In 1952, Siraj and 21 other Muslim women from a diversity of ethnic groups co-founded the Young Women's Muslim Association, or Persatuan Permudi Islam Singapura (PPIS). The group originally spread by word-of-mouth, and some members joined even though they had reason to fear that their husbands would leave them if they became involved in the group. The organization pressed lawmakers to create better legal protection for women. Their legislative victories included the outlawing of polygamy and the formation of a Syariah Court in November 1958; Siraj was the court's first caseworker. The court had jurisdiction over marriage and divorce, could order husbands to pay alimony, and before polygamy was outlawed, could force a husband to secure his first wife's consent before marrying a second wife. The book Our Lives to Live: Putting a Woman's Face to Change in Singapore credits Siraj, Che Zahara binte Noor Mohamed, and Shirin Fozdar as the main forces behind the court's formation.

In 1961, the Women's Charter, a significant piece of legislation for women's rights, was passed. Despite the passage of the Charter, and improvements to divorce and polygamy laws, women in the community were in need of social services.

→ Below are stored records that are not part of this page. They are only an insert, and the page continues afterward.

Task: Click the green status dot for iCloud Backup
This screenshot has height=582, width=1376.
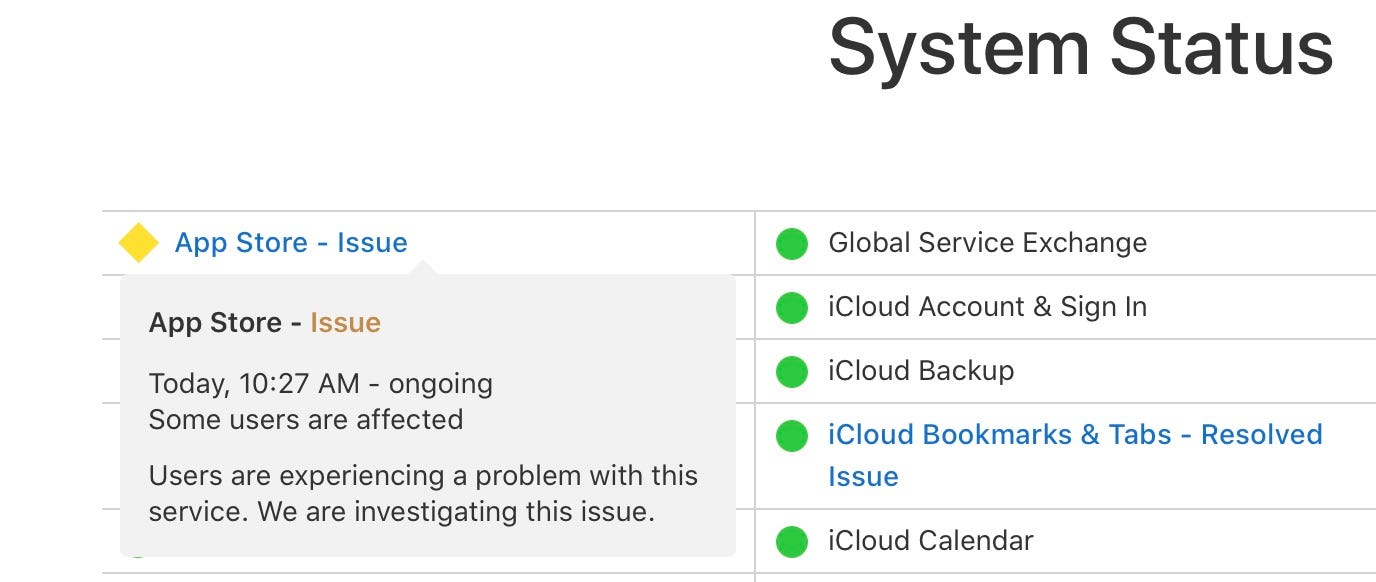Action: pos(792,371)
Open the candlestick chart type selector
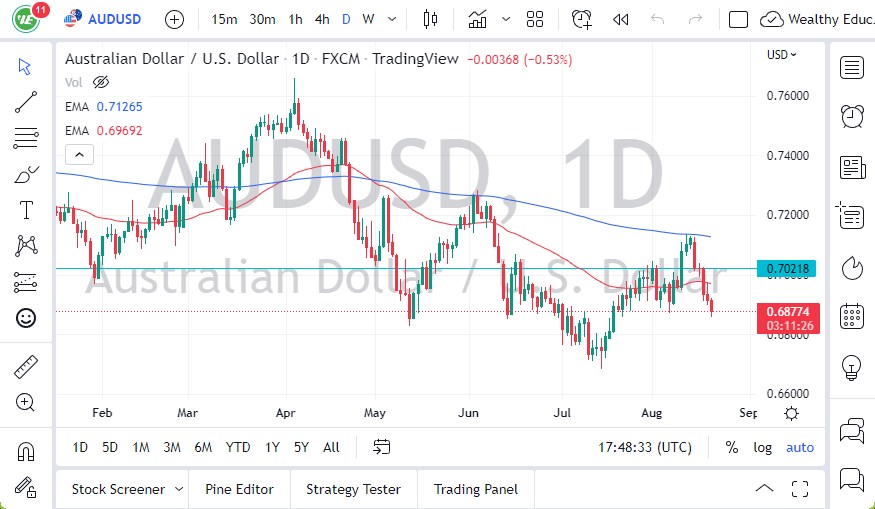 (431, 19)
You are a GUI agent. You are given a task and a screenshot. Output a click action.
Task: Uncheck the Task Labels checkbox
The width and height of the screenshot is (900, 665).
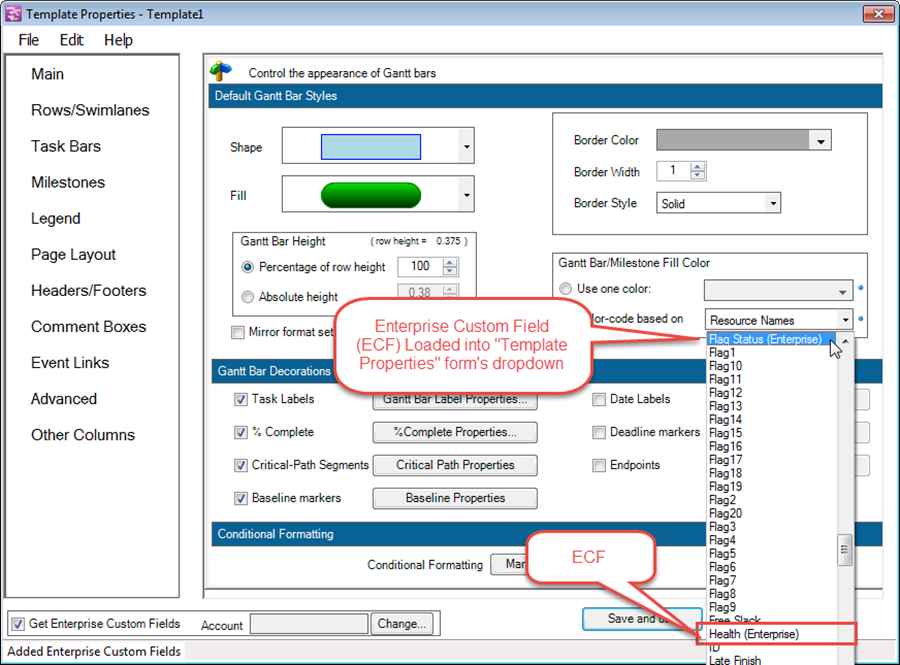pos(240,399)
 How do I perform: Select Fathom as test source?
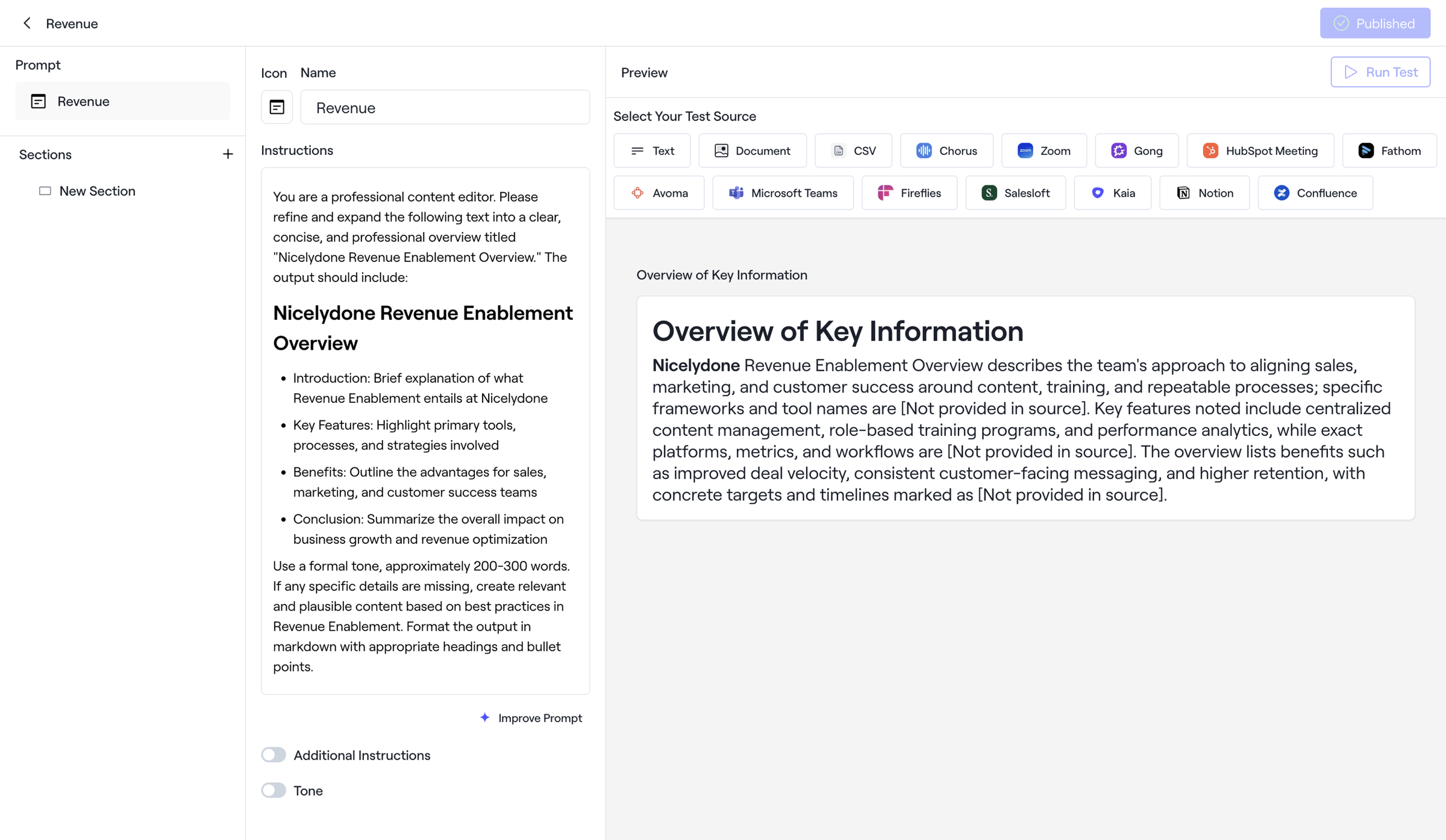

In 1964, Siraj founded the Muslim Women's Welfare Council, which provided women with legal and medical advice, as well as charitable aid.

In 2014, Khatijun Nissa Siraj was recognized for her social and advocacy work by the Singapore Council of Women's Organisations, which inducted Siraj into the Singapore Women's Hall of Fame.

==Death==
Siraj died on 7 March 2023, at the age of 97.